Secondo l’azienda, quindi, non vi sarebbe alcun inadempimento, ma dei semplici ritardi nella prestazione di alcuni servizi, causati da “importanti implementazioni tecnologiche” e dalla “necessità di integrare fedelmente le varie normative italiane nella piattaforma di exchange”.

Continueremo, pertanto, ad essere sul pezzo, con la speranza di poter presto annunciare che Swag sia riuscita a rimettersi in pari con i tempi e a saldare il dovuto a tutti gli attuali creditori.

1 commento

  1. Diego1 e basta

    Mi sto ammalando a causa di SWAG. Dopo lunghe fatiche e una importante perdita di salute (e loro lo sanno bene), ho riceuto sì i primi due bonifici (il mese scorso – Gennaio 2025) e mi avevano garantito che mi avrebbero fatto altri bonifici ogni mese con regolarità fino alla restituzione della somma che ho richiesto.

    In teoria mi avrebbero dovuto fare il terzo bonifico la settimana scorsa (prima settimana di febbraio 2025) e il quarto questa settimana… ma mi hanno prima risposto di spiegare meglio la situazione che non stavano capendo (come se non avessimo avuto uno scambio di email e PEC per tutto il mese) e poi mi hanno detto che il bonifico lo avrei visto giovedì 6/2/25 assicurandomi che ear stato programmato per quel giorno ma oggi che è il 11/2/25 non ho ancora saputo niente.

    A dicembre mi avevano suggerito di convertire i miei BTC in EUR per averli prima (stiamo parlando della prima metà di dicembre 2024) per poi scoprire solo dopo (e dopo aver chiesto conferma) che non mi avrebbero dato l’intera somma subito ma nel giro di circa 9 mesi circa.

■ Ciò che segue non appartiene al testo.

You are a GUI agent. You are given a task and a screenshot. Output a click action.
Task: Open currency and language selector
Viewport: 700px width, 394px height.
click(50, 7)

    Questo mi ha generato importanti problemi di salute e comporterà ulteriori perdite economiche (tra le tasse e il bollo che mi hanno costretto a dover pagare, le fee per il cambio BTC – EUR, le fee per ogni bonifico – sempre se mai mi arriveranno – e considerando i costi per le spese mediche tra visite, esami, medicine… arriviamo al momento ad un danno di almeno 50.000€ persi senza calcolare il danno psicologico).

    Io posso testimoniare questo (tra le cose buone e brutte). Spero che questo mese si ravvedano presto e che non continuino a scrivermi che mi faranno sapere. Purtroppo le mie recensioni sono per forza di cose negative.

    Mi è stato restituito il 10% circa del valore (meno le tasse che dovrò pagare – al momento sono in negativo – e le fee trattenute per avermi fatto fare il cambio BTC-EUR promettendo che li avrei ricevuti prima).

    È anche vero che sono stato molto paziente fino a questo punto e ho voluto dare fiducia. Ma ormai sto iniziando a perdere la pazienza oltre che la salute.

    Infine mi chiedo se li avessi tenuti in BTC (invece di convertirli in EUR “per averli prima”), me li avrebbero restituiti tra 5 o 10 anni?